Can you copy out, word for word, only the lines from the one containing "[Gå til forsiden] (62, 32)" through the one containing "Administrer informasjonskapsler (588, 1508)", with both of those included?

--- start of SUPPLIED MATERIAL ---

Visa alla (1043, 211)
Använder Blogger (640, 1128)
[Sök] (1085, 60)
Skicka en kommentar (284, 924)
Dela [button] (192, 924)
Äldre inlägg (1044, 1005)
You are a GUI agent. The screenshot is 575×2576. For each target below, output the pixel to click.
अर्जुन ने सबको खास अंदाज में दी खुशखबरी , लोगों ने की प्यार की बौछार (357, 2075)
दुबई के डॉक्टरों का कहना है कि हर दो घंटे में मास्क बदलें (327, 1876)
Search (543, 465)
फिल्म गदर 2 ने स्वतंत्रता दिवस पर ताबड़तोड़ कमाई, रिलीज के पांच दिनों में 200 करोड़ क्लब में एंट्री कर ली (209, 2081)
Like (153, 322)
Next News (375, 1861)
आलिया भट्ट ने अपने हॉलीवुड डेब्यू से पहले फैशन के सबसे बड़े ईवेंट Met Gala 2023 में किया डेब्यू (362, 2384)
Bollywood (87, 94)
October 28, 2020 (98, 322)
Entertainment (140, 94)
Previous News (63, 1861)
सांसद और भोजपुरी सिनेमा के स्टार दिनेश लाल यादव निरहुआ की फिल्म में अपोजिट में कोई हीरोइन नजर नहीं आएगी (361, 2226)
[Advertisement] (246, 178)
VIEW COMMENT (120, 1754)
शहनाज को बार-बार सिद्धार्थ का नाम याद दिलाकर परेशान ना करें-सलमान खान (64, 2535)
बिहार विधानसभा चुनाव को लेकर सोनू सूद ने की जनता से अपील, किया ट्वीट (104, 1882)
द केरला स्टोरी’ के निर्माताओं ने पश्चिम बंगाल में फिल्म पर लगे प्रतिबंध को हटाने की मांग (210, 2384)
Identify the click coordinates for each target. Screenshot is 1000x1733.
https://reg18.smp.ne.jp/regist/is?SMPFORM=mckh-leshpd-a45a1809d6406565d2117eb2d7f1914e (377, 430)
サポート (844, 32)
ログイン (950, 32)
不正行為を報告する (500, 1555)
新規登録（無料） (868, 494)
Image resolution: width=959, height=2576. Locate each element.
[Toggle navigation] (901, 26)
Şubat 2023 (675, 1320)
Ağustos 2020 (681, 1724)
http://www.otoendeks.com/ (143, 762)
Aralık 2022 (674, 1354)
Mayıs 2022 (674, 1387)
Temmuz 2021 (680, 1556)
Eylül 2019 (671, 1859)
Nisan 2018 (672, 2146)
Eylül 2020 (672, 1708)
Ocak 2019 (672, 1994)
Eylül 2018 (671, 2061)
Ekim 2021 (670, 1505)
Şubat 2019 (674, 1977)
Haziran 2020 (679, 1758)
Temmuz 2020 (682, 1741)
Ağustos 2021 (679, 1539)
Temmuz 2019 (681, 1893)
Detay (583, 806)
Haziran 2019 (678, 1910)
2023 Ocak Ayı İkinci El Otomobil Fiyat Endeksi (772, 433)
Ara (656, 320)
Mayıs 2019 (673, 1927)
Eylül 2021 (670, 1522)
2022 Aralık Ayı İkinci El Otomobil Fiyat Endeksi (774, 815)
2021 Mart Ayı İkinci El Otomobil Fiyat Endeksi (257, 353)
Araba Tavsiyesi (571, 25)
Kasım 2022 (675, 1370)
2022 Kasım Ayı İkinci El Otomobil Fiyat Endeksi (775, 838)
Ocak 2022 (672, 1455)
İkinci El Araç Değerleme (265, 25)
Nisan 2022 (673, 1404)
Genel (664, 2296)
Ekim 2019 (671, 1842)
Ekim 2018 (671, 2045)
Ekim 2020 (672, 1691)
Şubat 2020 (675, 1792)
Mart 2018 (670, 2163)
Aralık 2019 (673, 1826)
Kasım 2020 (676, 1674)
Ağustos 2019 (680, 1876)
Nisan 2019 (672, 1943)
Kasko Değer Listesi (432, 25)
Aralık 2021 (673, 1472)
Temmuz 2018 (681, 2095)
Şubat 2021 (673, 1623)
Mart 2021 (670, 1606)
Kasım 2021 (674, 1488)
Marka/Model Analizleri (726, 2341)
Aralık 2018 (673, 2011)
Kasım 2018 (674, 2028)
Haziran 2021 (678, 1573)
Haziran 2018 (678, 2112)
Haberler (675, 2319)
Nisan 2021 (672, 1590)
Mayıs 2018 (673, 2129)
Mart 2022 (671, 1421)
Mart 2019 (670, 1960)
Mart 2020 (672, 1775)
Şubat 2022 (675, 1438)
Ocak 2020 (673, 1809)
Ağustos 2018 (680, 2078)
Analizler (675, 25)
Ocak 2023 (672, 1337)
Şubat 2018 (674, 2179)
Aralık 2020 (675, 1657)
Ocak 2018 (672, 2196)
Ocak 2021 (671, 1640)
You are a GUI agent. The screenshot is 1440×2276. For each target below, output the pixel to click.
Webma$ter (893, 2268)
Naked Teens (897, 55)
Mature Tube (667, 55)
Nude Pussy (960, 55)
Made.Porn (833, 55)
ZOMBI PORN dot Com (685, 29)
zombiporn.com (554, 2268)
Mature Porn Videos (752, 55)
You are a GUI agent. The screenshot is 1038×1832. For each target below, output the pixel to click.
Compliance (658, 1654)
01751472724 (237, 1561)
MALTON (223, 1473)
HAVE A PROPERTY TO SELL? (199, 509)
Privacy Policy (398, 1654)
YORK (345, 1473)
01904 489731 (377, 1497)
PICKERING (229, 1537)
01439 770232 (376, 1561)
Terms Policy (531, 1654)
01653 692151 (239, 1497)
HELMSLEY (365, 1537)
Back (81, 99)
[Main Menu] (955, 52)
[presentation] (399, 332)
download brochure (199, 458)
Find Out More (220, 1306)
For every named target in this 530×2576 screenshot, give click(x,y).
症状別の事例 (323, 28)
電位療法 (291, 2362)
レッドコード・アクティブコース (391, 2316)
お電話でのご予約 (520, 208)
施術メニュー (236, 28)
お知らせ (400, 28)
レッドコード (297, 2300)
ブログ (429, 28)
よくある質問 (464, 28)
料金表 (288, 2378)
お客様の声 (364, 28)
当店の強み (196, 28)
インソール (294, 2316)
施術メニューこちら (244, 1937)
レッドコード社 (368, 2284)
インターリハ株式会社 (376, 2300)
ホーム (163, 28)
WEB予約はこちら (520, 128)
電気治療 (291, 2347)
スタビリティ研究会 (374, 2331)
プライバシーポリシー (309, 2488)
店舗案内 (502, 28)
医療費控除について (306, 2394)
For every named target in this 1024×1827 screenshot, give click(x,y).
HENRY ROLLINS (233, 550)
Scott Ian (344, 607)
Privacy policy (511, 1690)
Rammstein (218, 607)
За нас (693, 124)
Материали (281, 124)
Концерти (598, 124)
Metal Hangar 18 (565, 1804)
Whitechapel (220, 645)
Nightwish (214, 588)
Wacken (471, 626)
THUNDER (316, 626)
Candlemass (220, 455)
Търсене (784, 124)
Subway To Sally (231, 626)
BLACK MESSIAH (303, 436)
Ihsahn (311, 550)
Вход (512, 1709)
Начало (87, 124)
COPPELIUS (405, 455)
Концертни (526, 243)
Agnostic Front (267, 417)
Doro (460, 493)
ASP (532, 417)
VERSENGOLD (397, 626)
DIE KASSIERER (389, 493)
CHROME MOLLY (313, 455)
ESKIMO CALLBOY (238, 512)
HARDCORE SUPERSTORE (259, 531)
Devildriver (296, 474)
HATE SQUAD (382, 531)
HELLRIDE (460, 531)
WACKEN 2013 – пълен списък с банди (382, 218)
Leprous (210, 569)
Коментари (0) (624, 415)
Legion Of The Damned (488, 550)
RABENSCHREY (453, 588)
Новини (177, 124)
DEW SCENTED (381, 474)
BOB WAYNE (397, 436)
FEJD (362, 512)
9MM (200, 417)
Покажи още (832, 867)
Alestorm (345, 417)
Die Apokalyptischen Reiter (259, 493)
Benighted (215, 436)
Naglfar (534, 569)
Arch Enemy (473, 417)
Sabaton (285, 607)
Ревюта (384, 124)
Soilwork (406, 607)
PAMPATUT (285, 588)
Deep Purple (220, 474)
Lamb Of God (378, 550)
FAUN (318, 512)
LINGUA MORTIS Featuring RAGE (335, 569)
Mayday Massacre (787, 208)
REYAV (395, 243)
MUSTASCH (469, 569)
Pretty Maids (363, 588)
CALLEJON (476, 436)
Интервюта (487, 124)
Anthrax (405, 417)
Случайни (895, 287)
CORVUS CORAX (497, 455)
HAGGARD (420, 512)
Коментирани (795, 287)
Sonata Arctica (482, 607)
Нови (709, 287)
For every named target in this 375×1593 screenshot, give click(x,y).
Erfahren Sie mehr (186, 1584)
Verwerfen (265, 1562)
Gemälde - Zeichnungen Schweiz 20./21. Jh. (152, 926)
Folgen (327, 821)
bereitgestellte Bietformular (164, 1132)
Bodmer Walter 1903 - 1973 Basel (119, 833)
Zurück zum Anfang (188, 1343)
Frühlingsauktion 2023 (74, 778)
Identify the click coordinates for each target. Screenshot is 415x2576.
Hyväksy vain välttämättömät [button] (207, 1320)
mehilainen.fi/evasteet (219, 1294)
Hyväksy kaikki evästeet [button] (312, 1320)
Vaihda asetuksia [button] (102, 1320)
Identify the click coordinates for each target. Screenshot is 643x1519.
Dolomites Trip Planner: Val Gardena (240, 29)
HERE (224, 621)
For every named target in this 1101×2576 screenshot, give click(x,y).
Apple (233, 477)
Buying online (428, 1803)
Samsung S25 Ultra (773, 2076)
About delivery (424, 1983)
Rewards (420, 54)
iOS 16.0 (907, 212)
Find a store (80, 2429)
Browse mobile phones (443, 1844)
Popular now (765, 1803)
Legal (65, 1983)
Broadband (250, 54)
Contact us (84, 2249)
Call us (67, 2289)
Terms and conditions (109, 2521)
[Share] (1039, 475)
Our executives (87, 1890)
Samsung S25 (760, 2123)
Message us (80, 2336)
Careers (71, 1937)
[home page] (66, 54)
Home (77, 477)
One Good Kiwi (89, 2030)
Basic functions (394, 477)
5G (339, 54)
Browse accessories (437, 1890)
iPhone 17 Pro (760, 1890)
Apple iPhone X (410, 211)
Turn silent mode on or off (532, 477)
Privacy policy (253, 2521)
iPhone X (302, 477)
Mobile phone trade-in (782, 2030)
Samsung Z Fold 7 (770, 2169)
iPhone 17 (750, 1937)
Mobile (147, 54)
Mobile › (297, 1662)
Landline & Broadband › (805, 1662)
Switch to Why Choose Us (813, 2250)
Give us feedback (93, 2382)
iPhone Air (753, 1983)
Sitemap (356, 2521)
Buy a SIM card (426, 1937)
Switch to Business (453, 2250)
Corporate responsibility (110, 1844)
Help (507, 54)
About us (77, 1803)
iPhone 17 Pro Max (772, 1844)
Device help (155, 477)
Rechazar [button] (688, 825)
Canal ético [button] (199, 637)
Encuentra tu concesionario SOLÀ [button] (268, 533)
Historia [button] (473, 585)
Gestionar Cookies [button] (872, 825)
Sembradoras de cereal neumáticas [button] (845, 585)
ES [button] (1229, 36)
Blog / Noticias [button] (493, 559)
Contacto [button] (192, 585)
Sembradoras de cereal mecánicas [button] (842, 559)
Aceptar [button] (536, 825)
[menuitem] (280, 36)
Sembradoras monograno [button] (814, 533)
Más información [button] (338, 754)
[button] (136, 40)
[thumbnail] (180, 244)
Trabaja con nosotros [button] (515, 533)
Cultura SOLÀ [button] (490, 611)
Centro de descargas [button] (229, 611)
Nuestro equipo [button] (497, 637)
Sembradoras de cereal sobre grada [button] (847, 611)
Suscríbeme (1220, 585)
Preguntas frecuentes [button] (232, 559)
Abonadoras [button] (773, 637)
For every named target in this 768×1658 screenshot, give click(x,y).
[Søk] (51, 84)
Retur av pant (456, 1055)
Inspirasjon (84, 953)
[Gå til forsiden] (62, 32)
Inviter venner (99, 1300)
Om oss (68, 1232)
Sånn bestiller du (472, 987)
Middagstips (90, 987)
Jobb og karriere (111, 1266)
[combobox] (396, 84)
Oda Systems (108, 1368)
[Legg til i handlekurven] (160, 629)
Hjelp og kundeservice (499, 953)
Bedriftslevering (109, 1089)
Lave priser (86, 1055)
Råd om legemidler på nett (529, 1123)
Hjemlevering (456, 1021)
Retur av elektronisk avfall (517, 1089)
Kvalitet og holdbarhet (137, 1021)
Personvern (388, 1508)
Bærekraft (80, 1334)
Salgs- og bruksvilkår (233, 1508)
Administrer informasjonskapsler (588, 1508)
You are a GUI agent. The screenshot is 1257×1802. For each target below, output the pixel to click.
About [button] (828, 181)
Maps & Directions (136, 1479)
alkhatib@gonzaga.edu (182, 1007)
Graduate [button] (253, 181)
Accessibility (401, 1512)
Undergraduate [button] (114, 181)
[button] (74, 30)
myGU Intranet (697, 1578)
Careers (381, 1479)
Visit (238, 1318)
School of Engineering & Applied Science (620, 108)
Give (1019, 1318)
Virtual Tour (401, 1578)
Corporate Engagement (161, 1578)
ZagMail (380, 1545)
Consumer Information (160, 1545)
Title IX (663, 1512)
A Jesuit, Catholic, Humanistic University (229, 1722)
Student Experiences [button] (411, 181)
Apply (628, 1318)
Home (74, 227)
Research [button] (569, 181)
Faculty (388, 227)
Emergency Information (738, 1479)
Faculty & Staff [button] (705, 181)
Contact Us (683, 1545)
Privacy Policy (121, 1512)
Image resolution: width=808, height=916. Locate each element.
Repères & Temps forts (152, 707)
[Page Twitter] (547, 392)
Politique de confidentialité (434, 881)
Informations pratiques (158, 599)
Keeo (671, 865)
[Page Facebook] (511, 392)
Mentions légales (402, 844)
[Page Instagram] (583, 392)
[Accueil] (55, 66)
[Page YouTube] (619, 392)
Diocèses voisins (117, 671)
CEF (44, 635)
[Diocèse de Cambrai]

--- end of SUPPLIED MATERIAL ---

* [EXPECTED ANSWER]:
[Gå til forsiden] (62, 32)
Inviter venner (99, 1300)
Om oss (68, 1232)
Sånn bestiller du (472, 987)
Middagstips (90, 987)
Jobb og karriere (111, 1266)
[combobox] (396, 84)
Oda Systems (108, 1368)
[Legg til i handlekurven] (160, 629)
Hjelp og kundeservice (499, 953)
Bedriftslevering (109, 1089)
Lave priser (86, 1055)
Råd om legemidler på nett (529, 1123)
Hjemlevering (456, 1021)
Retur av elektronisk avfall (517, 1089)
Kvalitet og holdbarhet (137, 1021)
Personvern (388, 1508)
Bærekraft (80, 1334)
Salgs- og bruksvilkår (233, 1508)
Administrer informasjonskapsler (588, 1508)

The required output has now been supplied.